### EXTRACTED INFORMATION
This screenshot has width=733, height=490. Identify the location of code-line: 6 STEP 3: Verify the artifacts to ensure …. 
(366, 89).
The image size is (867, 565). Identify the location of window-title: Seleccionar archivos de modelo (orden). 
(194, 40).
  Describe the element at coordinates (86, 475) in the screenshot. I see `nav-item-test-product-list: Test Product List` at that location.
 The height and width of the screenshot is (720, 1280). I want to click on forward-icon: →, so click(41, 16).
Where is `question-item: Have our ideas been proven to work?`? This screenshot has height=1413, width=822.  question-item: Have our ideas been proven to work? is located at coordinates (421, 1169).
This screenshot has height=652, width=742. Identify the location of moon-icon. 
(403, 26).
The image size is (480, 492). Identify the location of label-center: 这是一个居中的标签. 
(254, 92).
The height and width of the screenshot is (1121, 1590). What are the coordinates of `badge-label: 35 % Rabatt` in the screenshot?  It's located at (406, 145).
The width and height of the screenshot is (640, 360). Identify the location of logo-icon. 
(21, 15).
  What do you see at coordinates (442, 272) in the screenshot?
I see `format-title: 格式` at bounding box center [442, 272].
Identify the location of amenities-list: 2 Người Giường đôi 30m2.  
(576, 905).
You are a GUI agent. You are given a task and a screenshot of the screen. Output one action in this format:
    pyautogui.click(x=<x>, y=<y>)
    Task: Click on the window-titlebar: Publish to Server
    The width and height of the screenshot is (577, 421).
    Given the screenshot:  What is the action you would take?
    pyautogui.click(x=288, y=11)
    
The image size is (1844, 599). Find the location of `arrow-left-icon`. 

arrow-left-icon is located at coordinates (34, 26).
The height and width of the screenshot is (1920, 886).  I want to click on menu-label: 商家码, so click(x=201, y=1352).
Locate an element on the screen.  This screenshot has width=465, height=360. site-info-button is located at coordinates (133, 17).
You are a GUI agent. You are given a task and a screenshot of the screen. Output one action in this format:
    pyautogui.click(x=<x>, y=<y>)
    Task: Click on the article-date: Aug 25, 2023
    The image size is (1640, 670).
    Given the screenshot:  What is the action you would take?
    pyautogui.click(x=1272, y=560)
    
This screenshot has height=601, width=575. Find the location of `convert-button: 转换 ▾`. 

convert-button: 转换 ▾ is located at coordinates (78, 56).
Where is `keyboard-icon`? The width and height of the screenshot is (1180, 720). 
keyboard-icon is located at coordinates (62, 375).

### WHAT YOU NEED TO DO
Please copy the records between the line containing "The image size is (867, 565)." and the line containing "Describe the element", inclusive, reproducing each line without any change.

### COMPLETED TASK
The image size is (867, 565). Identify the location of window-title: Seleccionar archivos de modelo (orden). 
(194, 40).
  Describe the element at coordinates (86, 475) in the screenshot. I see `nav-item-test-product-list: Test Product List` at that location.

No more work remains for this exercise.